Is there a way to directly create a query engine object/instance from OpenAI without having an index? I want to make sure my APIs for different use cases are the same.
Thanks. Is there a way to make it so llama index always uses the FULL context for a document when doing a query? Sometimes our documents are so short that we want to put all of it in the prompt to OpenAI (we now do HTTP openai requests for those).
Would be more ideal if we can just simply use the familiar Llama index API
I would suggest to increase the number and use Node postprocessor: SimilarityPostprocessor This will only let the documents which has breached the threshold for LLM query stage.
The thing about our query is that it is a very general summarization query. We ask to create powerpoint slides based on the content of the document. Dont you think a similarity postprocessor wont help here because the query does not ask about any specifics of the nodes?

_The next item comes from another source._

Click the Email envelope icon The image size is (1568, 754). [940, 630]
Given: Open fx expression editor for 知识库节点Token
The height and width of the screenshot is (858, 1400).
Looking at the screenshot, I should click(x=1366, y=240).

This is something we have been struggling with for a while and for now our only solution has been to add a keyword extractor and manually fetch those and add them to the prompt
If you want a summarization query, you need to route between something that is meant to summarize (a summary index, vector index with top-k set to 10000) and something that doesn't
Ahh thanks for the advice. We had a problem before with a top-k of 20 where it exceeded the max context window for our model. How can we make sure this does not happen?
Like a context chat engine for example will just retrieve the top-k, apply node-postprocessors (if any given), stuff that into the system prompt, and not do much else beyond that.
a query engine splits text and can end up making multiple LLM calls
Ahhh okay cool, so for our use case (creating presentations from documents) it could be a good idea to use a very high top k and make llama index do multiple calls under the hood?